Inspired by the recent advances in feature learning and deep learning methods, it is determined that inherent features can be learned from the raw structure of data using learning algorithms. This technique is called representation learning which aids to promote and advance functionality of machine learning methods. to put it differently, representation learning is able to map or convert raw data into a set of features which are considerably more distinctive for machine learning algorithms.

The purpose of this research is to propose a novel approach which takes advantages of graph-based representation of documents integrated with representation learning through the Convolutional Neural Networks (CNN) 
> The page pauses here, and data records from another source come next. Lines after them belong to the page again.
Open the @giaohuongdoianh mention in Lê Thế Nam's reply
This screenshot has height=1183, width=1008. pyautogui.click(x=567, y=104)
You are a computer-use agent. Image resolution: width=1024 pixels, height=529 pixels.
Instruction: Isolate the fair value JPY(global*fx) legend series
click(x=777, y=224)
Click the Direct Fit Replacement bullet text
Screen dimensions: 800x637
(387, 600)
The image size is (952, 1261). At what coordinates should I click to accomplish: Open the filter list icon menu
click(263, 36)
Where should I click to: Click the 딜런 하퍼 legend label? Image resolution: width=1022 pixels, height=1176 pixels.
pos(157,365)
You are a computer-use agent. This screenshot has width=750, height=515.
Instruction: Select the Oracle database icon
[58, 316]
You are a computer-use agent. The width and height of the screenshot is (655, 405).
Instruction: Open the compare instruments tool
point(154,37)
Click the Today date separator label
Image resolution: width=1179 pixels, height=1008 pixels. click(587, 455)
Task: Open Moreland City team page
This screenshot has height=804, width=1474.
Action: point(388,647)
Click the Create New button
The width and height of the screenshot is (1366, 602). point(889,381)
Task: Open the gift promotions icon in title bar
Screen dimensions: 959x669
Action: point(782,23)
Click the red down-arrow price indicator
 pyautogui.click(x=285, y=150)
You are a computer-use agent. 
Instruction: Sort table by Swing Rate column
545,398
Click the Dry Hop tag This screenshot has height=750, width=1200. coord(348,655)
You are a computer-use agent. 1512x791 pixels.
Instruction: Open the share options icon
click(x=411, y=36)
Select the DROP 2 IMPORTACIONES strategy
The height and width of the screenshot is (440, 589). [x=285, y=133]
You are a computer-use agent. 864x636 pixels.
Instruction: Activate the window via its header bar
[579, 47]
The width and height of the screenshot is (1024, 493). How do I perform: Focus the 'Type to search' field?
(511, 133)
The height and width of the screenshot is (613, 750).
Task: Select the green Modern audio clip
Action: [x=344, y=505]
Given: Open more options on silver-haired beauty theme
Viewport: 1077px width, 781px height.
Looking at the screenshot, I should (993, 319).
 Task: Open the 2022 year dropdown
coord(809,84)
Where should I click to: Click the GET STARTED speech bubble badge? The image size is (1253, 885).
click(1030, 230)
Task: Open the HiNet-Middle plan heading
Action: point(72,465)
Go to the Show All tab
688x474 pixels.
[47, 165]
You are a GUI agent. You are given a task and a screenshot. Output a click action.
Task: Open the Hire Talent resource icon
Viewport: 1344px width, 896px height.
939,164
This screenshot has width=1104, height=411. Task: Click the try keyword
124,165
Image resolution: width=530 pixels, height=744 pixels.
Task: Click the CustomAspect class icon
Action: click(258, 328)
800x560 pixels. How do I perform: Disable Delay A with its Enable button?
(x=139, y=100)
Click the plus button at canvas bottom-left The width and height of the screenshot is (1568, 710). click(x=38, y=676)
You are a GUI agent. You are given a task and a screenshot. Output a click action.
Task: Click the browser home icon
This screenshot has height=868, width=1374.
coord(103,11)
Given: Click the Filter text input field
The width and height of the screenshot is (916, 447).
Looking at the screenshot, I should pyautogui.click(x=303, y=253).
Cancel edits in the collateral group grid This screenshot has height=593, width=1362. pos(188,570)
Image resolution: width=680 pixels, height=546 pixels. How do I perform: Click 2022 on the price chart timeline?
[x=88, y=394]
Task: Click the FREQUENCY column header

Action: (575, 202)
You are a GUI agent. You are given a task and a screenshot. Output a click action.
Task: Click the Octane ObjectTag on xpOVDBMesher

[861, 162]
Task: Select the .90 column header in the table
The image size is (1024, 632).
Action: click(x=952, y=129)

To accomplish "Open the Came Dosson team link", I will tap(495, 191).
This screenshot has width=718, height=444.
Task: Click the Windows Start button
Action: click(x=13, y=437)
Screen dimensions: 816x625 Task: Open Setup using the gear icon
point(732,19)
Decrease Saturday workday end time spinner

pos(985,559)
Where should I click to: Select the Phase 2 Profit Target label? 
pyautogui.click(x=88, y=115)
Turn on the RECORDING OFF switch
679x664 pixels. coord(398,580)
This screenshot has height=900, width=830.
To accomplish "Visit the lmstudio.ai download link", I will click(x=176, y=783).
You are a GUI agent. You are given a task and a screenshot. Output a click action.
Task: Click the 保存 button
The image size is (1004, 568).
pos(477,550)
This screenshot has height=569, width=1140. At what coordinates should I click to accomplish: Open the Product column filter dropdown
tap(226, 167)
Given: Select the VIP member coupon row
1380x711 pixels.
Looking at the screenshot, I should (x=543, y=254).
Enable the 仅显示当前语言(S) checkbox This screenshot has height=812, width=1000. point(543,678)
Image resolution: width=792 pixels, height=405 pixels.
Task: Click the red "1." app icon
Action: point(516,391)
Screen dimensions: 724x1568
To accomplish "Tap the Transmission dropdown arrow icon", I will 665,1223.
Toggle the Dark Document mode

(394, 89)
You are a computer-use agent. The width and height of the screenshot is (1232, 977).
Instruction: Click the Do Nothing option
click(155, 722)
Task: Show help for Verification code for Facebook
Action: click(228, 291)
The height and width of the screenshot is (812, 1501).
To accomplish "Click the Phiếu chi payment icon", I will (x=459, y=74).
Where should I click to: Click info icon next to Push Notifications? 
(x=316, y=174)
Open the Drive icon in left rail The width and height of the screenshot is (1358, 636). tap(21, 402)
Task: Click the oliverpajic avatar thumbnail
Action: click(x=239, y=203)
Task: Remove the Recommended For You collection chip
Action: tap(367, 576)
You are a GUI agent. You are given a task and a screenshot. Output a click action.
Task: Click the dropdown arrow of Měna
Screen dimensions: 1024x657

(Schmidhuber, 2015). Graph representation of documents reveals intrinsic and deep features compared to the traditional feature representation methods like bag-of-words (BOW) (Manning et al., 1999). Unlike conventional methods, a graph can contain every aspect of a given text, as an example in the bag-of-words representation model the general suggestion is to remove stop words from the texts, but they can convey some meaning which may be valuable for sentiment analysis. For the purpose of graph representation, each individual word is depicted as a node in the graph and the interactions between different nodes are modeled via undirected, directed, and weighted edges.

The overall structure of this paper is as follows. Section 2 begins by reviewing the related works of sentiment analysis and presents the basic idea behind the proposed approach. Section 3 discusses the methodology of the proposed method and demonstrates how graph representation and feature learning are used to perform sentiment analysis. A brief introduction of the standard datasets and experimental results of the proposed approach versus some well-known algorithms is given in Section 4. Eventually, Section 5 ends the paper with a conclusion and some insights for future works.

2 Related Works and Basic Idea

2.1 Related Works

Over the last few years, broad research on sentiment analysis through supervised (Oneto et al., 2016), semi-supervised (Hussain & Cambria, 2018), and unsupervised (García-Pablos et al., 2018) machine learning techniques have been done. Go et al. (Go et al., 2009) were among the firsts who applied distant supervision technique to train a machine learning algorithms based on emoticons for sentiment classification. Lately, a number of works have been published in this field, researchers in the field of natural language processing carried out a variety of new algorithms to perform sentiment analysis (Taboada et al., 2011). Subsequently, some of the distinguished works are further discussed in this section.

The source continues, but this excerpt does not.